Ora si sblocca Rita, la rendita finanziata dai fondi integrativi
Il Dpcm firmato ieri dal presidente del Consiglio dei ministri è un ulteriore passo avanti per l’operatività dell’Ape volontaria (e quella aziendale che ne costituisce un derivato), ma il percorso non si è ancora concluso (si veda articolo a fianco).
In compenso dovrebbe dare il via alla Rita (rendita integrativa temporanea anticipata), cioè l’anticipo finanziato con l’eventuale capitale accumulato in una forma di previdenza complementare. La Rita, infatti, non è un prestito, ma l’erogazione anticipata, rispetto all’età della pensione, di tutta o parte della prestazione garantita dal secondo pilastro, quindi non si devono attendere le convenzioni con banche e assicurazioni. Però per ottenerla è necessario avere la certificazione dei requisiti anagrafici e di decorrenza dell’assegno previdenziale rilasciata dall’Inps. E l’istituto di previdenza aveva precisato in passato che anche per la certificazione dei requisiti di accesso alla Rita si sarebbe dovuto attendere il Dpcm relativo all’Ape. Con la pubblicazione e l’entrata in vigore dello stesso, quindi, potrebbe partire la certificazione almeno per l’anticipo finanziato con la pensione complementare.

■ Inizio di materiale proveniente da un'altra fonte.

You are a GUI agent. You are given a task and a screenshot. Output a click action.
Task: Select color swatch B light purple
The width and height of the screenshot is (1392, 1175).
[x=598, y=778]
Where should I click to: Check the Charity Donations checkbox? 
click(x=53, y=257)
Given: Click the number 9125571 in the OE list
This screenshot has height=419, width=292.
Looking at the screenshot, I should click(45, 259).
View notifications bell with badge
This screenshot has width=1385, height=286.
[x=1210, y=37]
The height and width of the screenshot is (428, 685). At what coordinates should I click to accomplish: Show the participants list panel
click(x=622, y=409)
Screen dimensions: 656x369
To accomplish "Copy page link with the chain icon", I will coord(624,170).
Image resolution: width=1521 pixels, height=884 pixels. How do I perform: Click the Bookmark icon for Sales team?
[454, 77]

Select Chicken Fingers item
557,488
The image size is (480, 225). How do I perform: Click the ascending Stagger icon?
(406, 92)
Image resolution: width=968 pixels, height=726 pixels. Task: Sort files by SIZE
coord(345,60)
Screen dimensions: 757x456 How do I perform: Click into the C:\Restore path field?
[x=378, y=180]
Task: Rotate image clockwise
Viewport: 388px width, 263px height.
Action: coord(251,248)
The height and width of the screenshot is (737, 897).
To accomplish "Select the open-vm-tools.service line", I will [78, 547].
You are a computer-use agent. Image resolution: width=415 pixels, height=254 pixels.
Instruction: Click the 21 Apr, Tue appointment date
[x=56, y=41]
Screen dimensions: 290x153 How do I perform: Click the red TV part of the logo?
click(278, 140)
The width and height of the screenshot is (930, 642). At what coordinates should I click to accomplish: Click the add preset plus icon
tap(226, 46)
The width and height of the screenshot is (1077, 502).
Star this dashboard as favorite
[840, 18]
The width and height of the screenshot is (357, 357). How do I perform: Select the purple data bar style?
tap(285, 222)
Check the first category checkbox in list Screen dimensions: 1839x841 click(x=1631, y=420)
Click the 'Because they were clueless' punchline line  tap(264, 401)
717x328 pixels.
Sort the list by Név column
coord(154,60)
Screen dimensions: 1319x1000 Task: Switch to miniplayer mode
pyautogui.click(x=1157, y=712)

I requisiti di base, del resto, sono uguali: almeno 20 anni di contributi, almeno 63 anni di età e maturazione del diritto alla pensione di vecchiaia entro 3 anni e 7 mesi. Per l’importo mensile della Rita la norma non prevede minimi e massimi, lasciando flessibilità agli operatori del secondo pilastro, ovviamente a fronte del capitale accumulato da ciascun iscritto.
L’Ape volontaria, invece, deve essere di almeno 150 euro al mese. L’importo massimo concedibile è una percentuale della pensione che varia in base alla durata dell’anticipo: 90% se inferiore a 12 mesi; 85% da se compreso tra 12 e 24 mesi; 80% se compreso tra 24 e 36 mesi; 75% se superiore a 36 mesi. A questo riguardo il Dpcm non è chiaro, perché non si capisce se con 24 mesi di durata il tetto sia dell’80 o dell’85 per cento.
Nel determinare l’importo massimo concedibile, però, si deve tener presente anche che la futura pensione, al netto della rata di restituzione dell’Ape, non potrà essere inferiore a 1,4 volte il trattamento previdenziale minimo (cioè quest’anno 702,65 euro) e la somma di tale rata, con eventuali altre rate per prestiti, non potrà essere superiore al 30% della pensione, al netto di eventuali rate per debiti erariali e di assegni divorzili, di mantenimento dei figli, e di separazione. L’importo di questi ultimi deve essere indicato dall’interessato al momento della richiesta dell’Ape.
Oltre a ciò l’istituto di credito scelto dal lavoratore tra quelli aderenti alla convenzione effettuerà una valutazione dell’operazione e potrà rifiutare il finanziamento. In tal caso si potrà presentare una ulteriore domanda.
Nonostante il quadro normativo ponga diversi vincoli per evitare il sovraindebitamento del futuro pensionato, l’articolo 10 del Dpcm prevede che, in caso di incapienza della pensione mensile rispetto alla rata di restituzione del prestito, l’Inps trattenga l’importo massimo consentito dalla legge, recuperando successivamente a rate la parte rimanente.